BEGIN
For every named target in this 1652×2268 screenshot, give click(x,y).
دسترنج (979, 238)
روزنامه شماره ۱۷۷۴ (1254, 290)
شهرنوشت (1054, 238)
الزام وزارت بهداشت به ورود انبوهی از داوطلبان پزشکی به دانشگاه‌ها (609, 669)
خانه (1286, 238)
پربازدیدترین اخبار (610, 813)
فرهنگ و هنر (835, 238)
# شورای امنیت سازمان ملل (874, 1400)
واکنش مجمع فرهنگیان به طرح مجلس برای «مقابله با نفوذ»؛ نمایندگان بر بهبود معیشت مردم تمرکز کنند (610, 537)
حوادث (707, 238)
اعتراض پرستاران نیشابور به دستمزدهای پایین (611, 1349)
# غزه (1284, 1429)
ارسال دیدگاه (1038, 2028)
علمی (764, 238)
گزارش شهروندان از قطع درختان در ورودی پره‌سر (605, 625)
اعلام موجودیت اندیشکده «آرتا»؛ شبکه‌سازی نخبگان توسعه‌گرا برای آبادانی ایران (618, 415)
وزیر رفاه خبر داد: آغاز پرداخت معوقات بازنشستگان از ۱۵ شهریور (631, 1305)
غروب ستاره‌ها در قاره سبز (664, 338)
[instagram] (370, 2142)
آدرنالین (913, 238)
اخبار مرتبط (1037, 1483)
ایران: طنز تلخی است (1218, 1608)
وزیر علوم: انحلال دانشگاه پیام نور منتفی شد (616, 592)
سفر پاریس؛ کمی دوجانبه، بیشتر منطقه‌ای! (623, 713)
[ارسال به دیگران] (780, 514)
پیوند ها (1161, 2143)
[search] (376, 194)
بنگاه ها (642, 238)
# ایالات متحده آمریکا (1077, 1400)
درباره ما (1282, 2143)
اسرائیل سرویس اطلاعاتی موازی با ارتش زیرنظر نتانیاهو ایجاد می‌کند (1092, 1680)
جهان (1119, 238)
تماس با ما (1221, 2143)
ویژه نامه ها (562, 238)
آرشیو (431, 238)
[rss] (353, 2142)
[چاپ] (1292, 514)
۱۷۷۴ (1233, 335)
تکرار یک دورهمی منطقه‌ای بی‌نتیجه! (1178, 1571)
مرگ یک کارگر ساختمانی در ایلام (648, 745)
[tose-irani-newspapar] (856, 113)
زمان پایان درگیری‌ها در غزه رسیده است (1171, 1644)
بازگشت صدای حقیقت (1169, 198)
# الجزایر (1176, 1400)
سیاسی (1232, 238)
END
**What is required**.
Please output the records once more, exactly as they were written.

**Problem solution**.
For every named target in this 1652×2268 screenshot, give click(x,y).
دسترنج (979, 238)
روزنامه شماره ۱۷۷۴ (1254, 290)
شهرنوشت (1054, 238)
الزام وزارت بهداشت به ورود انبوهی از داوطلبان پزشکی به دانشگاه‌ها (609, 669)
خانه (1286, 238)
پربازدیدترین اخبار (610, 813)
فرهنگ و هنر (835, 238)
# شورای امنیت سازمان ملل (874, 1400)
واکنش مجمع فرهنگیان به طرح مجلس برای «مقابله با نفوذ»؛ نمایندگان بر بهبود معیشت مردم تمرکز کنند (610, 537)
حوادث (707, 238)
اعتراض پرستاران نیشابور به دستمزدهای پایین (611, 1349)
# غزه (1284, 1429)
ارسال دیدگاه (1038, 2028)
علمی (764, 238)
گزارش شهروندان از قطع درختان در ورودی پره‌سر (605, 625)
اعلام موجودیت اندیشکده «آرتا»؛ شبکه‌سازی نخبگان توسعه‌گرا برای آبادانی ایران (618, 415)
وزیر رفاه خبر داد: آغاز پرداخت معوقات بازنشستگان از ۱۵ شهریور (631, 1305)
غروب ستاره‌ها در قاره سبز (664, 338)
[instagram] (370, 2142)
آدرنالین (913, 238)
اخبار مرتبط (1037, 1483)
ایران: طنز تلخی است (1218, 1608)
وزیر علوم: انحلال دانشگاه پیام نور منتفی شد (616, 592)
سفر پاریس؛ کمی دوجانبه، بیشتر منطقه‌ای! (623, 713)
[ارسال به دیگران] (780, 514)
پیوند ها (1161, 2143)
[search] (376, 194)
بنگاه ها (642, 238)
# ایالات متحده آمریکا (1077, 1400)
درباره ما (1282, 2143)
اسرائیل سرویس اطلاعاتی موازی با ارتش زیرنظر نتانیاهو ایجاد می‌کند (1092, 1680)
جهان (1119, 238)
تماس با ما (1221, 2143)
ویژه نامه ها (562, 238)
آرشیو (431, 238)
[rss] (353, 2142)
[چاپ] (1292, 514)
۱۷۷۴ (1233, 335)
تکرار یک دورهمی منطقه‌ای بی‌نتیجه! (1178, 1571)
مرگ یک کارگر ساختمانی در ایلام (648, 745)
[tose-irani-newspapar] (856, 113)
زمان پایان درگیری‌ها در غزه رسیده است (1171, 1644)
بازگشت صدای حقیقت (1169, 198)
# الجزایر (1176, 1400)
سیاسی (1232, 238)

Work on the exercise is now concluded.